§ **WHAT IS BEING ASKED**
Extract exactly and only the lines from the one containing "Task: Focus the Heading Font text field" through the end of the entries below. Pictures should not appear in the copy.

§ **PROVIDED MATERIAL**
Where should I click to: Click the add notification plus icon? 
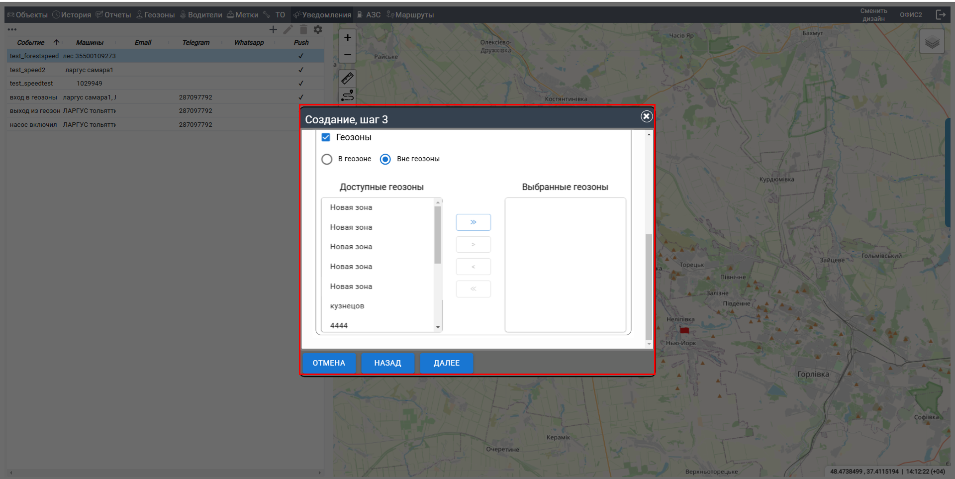click(273, 30)
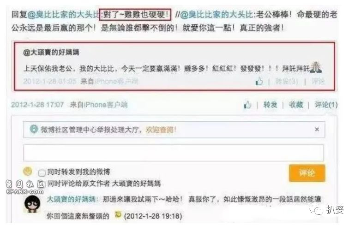Open the commenter's avatar picture

(x=32, y=204)
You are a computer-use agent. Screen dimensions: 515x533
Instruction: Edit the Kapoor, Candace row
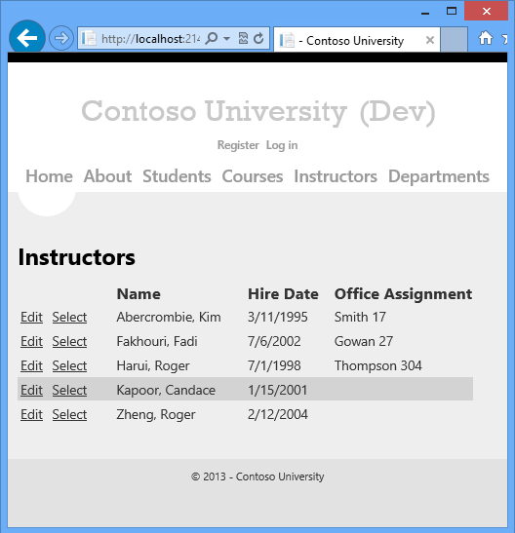(x=31, y=390)
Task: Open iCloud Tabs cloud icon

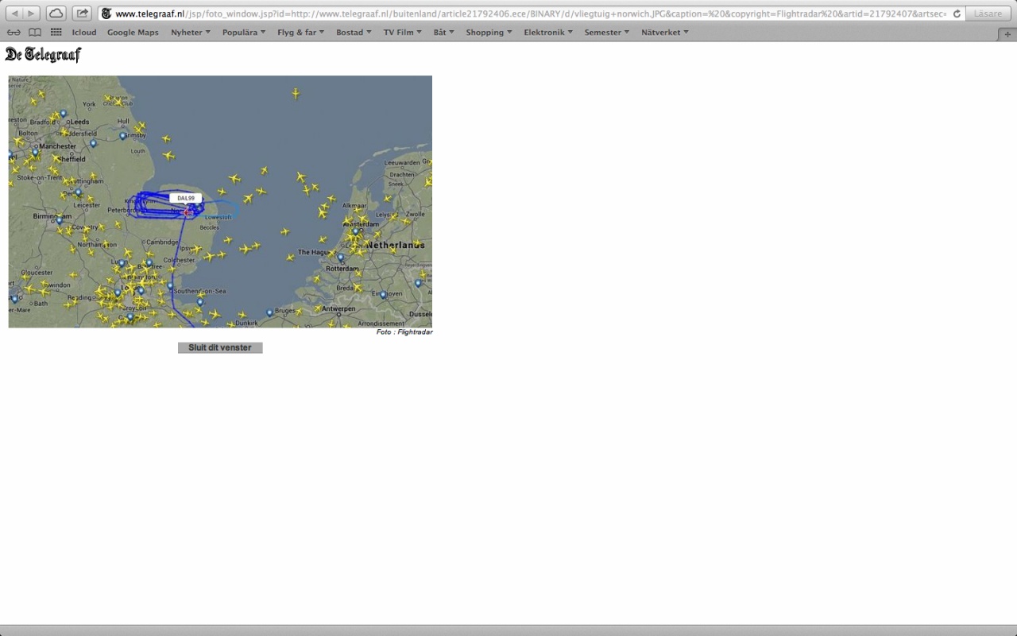Action: coord(56,14)
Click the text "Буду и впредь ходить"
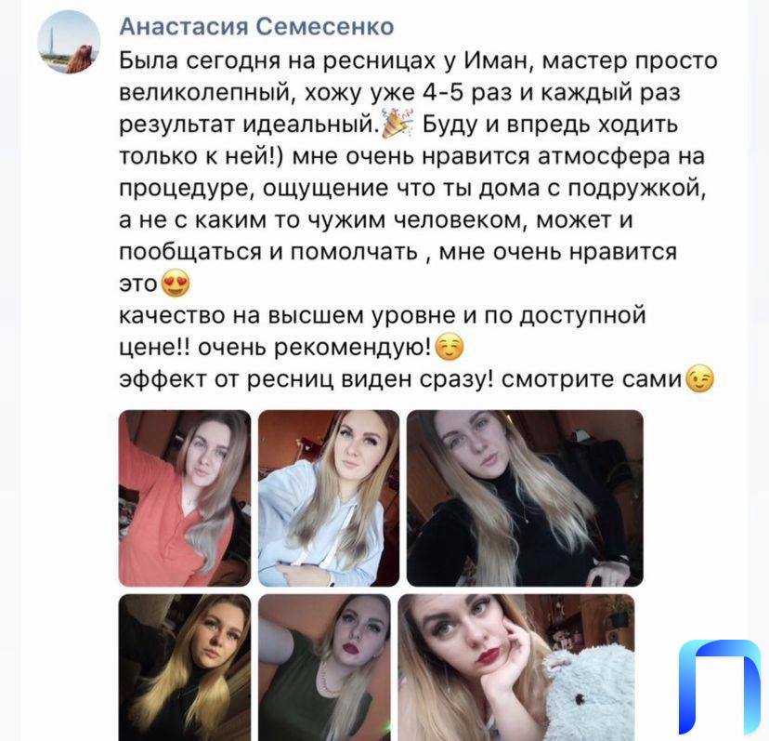 (x=550, y=125)
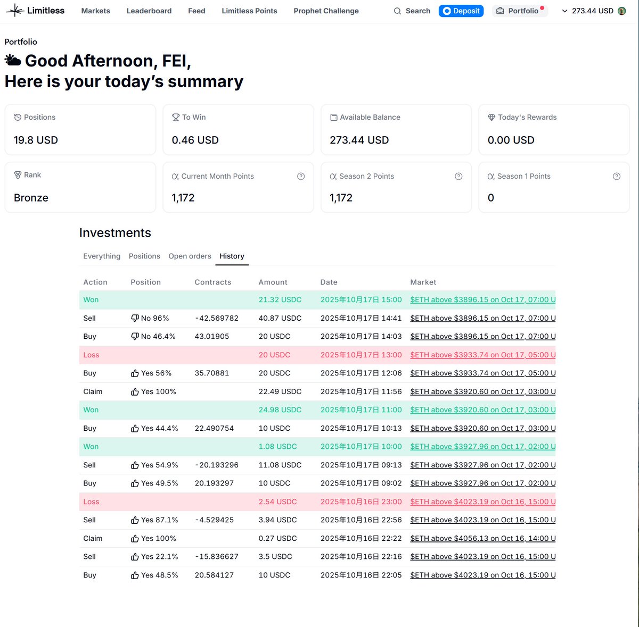
Task: Open the $ETH above $3933.74 Loss market link
Action: (482, 355)
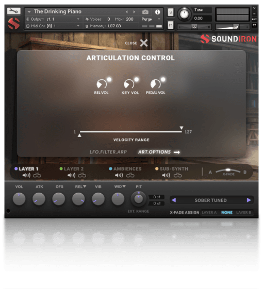The image size is (263, 289).
Task: Expand the Output st. 1 dropdown
Action: pyautogui.click(x=53, y=19)
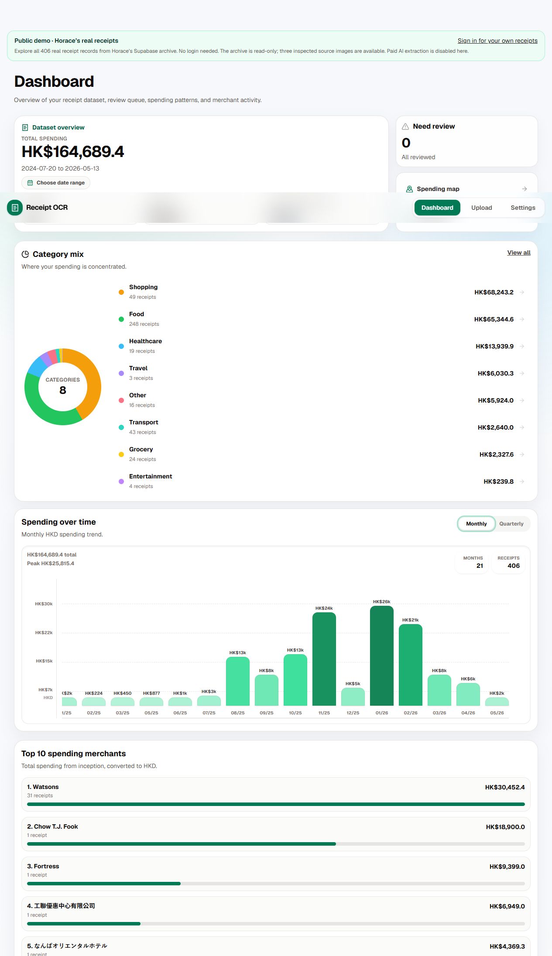This screenshot has height=956, width=552.
Task: Click the Dataset overview receipt icon
Action: pyautogui.click(x=25, y=127)
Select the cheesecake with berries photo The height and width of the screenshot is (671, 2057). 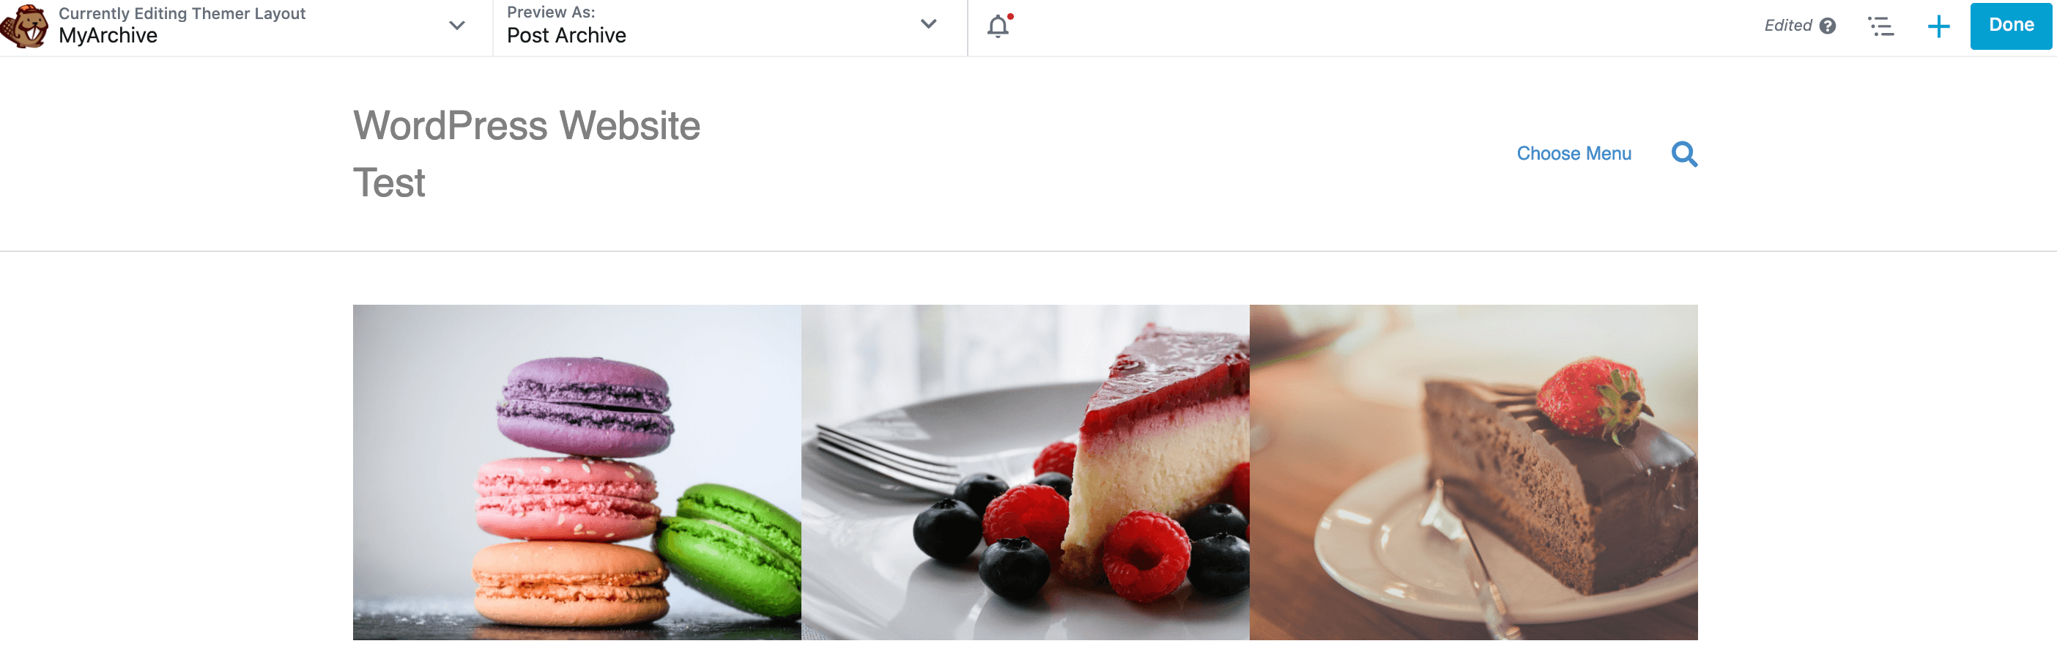coord(1025,471)
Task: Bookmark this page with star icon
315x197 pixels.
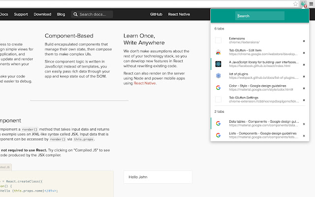Action: click(x=295, y=4)
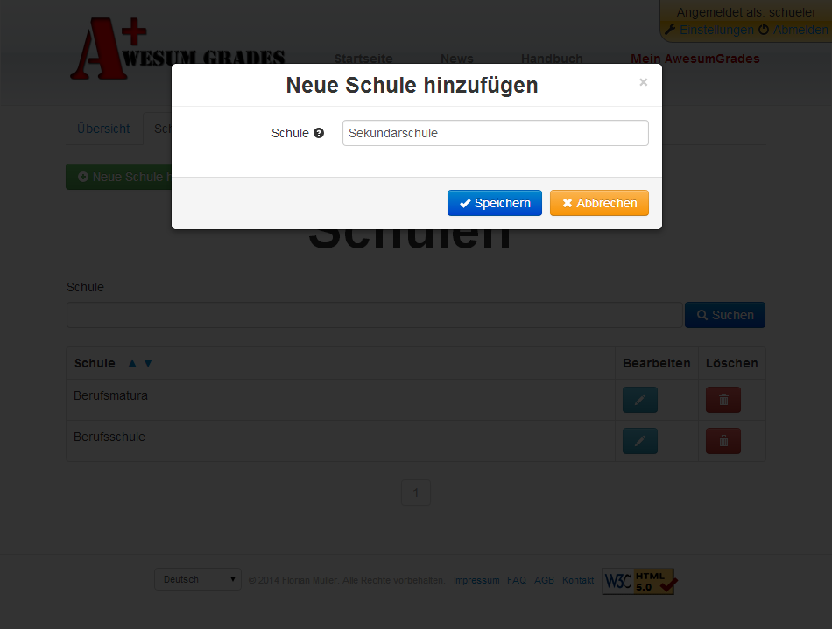This screenshot has height=629, width=832.
Task: Open the Deutsch language dropdown
Action: 197,579
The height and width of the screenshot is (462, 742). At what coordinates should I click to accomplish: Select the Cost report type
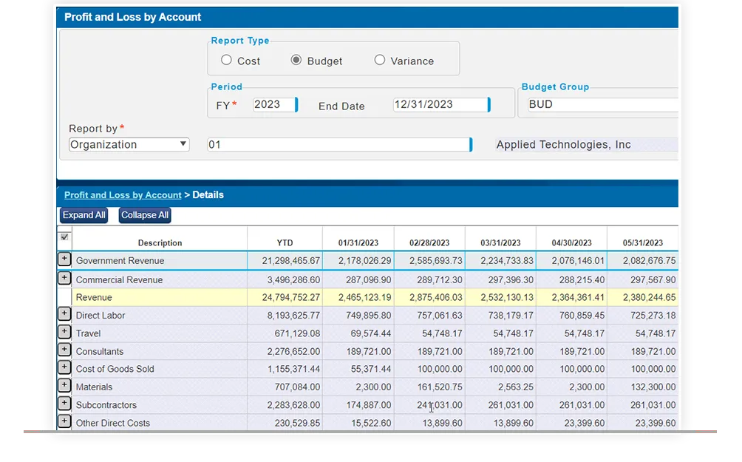pos(226,61)
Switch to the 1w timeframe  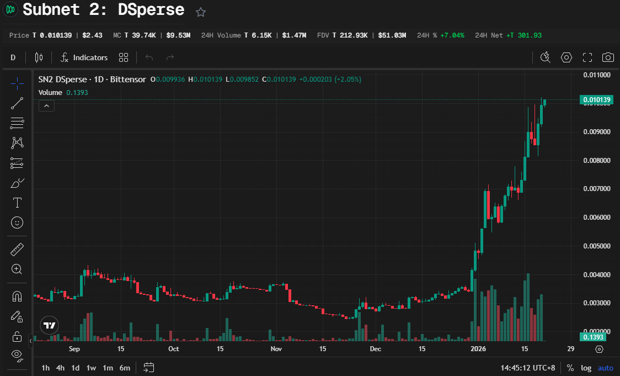[91, 367]
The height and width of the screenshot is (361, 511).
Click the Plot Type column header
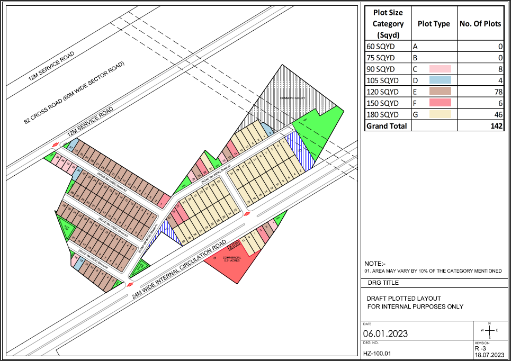(434, 24)
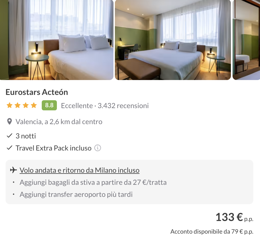Click the checkmark beside Travel Extra Pack
The height and width of the screenshot is (237, 260).
10,148
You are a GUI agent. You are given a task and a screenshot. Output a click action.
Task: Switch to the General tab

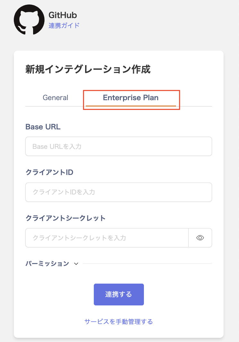point(55,98)
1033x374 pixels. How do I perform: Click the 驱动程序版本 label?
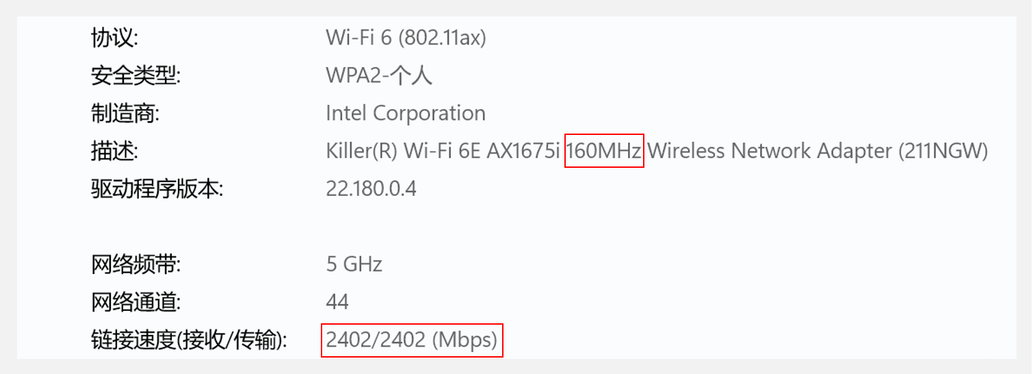[157, 188]
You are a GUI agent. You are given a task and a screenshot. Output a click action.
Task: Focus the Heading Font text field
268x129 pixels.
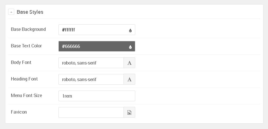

§ **REPLY TO THE EXERCISE**
Task: Focus the Heading Font text field
268x129 pixels.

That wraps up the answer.